AFL urges workplace focus in government’s mental health care review
Edmonton – Alberta’s workplaces have a key role in improving mental health care in the province.
In a submission to the provincial government’s Mental Health Review Panel, the Alberta Federation of Labour identified key ways in which workplaces are vital in improving mental health care outcomes for Albertans.
“Most of us spend a lot of our waking hours with our co-workers – but because of the stigma around mental health, many people in workplaces don’t ask for help when they could, and don’t ask for help when they need it,” Alberta Federation of Labour secretary treasurer Siobhán Vipond said. “Everyone has a role to play in building support for workers experiencing mental health issues – employers, unions, individuals and government. We need to build awareness and understanding of mental health in the workplace, and reduce barriers to treatment. It’s the right thing to do on a moral and ethical level, but it’s also the right thing to do from the perspective of businesses and the economy.”
In Alberta, the effects of mental illness costs the economy about $14.4 billion dollars annually through lost time, through lost productivity, through higher employee turnover, and through heightened organizational risk.

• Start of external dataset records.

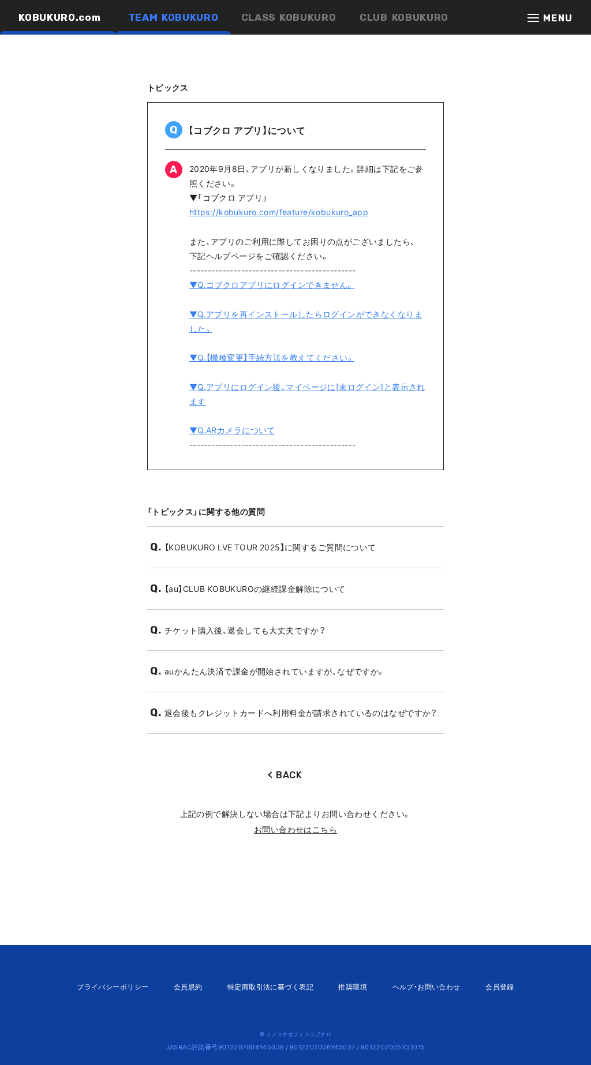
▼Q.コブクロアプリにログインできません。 (271, 284)
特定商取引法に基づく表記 (270, 986)
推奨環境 (352, 986)
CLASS (288, 17)
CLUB (404, 17)
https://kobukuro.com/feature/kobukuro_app (278, 211)
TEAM (173, 17)
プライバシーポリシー (112, 986)
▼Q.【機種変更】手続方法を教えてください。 (271, 357)
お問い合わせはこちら (295, 829)
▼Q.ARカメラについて (232, 430)
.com (59, 17)
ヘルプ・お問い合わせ (426, 986)
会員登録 (499, 986)
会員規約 (188, 986)
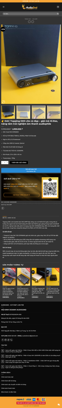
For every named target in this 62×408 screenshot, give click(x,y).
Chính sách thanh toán (8, 388)
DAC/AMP (35, 19)
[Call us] (11, 340)
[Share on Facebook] (2, 208)
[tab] (5, 217)
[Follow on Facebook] (2, 340)
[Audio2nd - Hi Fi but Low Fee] (30, 6)
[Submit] (57, 13)
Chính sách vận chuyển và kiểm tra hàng (13, 384)
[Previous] (4, 64)
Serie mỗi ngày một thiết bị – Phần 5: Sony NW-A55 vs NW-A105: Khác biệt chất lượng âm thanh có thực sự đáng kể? (32, 351)
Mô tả (5, 217)
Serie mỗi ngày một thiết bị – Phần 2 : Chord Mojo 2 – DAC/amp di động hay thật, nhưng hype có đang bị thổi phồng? (32, 366)
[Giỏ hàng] (58, 7)
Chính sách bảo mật (7, 377)
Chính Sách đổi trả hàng (8, 381)
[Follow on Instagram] (5, 340)
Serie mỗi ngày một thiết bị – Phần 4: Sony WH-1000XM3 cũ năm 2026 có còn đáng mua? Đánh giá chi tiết (32, 356)
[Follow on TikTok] (8, 340)
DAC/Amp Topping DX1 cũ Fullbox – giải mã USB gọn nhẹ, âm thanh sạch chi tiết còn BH (38, 291)
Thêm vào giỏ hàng (19, 162)
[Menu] (4, 7)
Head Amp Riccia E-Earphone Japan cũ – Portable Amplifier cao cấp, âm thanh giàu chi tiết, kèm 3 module (23, 292)
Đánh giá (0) (12, 217)
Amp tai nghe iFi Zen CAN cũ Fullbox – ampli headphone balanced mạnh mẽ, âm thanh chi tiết (8, 291)
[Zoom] (3, 101)
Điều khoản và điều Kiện (8, 392)
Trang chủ (28, 19)
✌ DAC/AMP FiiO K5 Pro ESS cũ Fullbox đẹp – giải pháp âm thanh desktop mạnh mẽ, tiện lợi (52, 291)
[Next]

“Mental health affects the work lives of many Albertans,” Vipond said. “About one in five Albertans is likely to experience mental health issues in their lifetimes. This can have an impact on productivity and on work relationships, and it can lead to job losses.”
Through a submission to the province’s Mental Health Review panel, the Alberta Federation of Labour urged the government to implement guidelines and standards to guarantee basic rights and protections for workers at risk of mental health issues, and to implement measures to ensure workplace supports that can help avoid or mitigate mental health issues.
“In many cases, earlier access to supports or treatments can have an enormous effect,” Vipond said. “And reducing the stigma around mental health reduces the barriers to treatment. This is particularly important for first responders and other front-line workers.”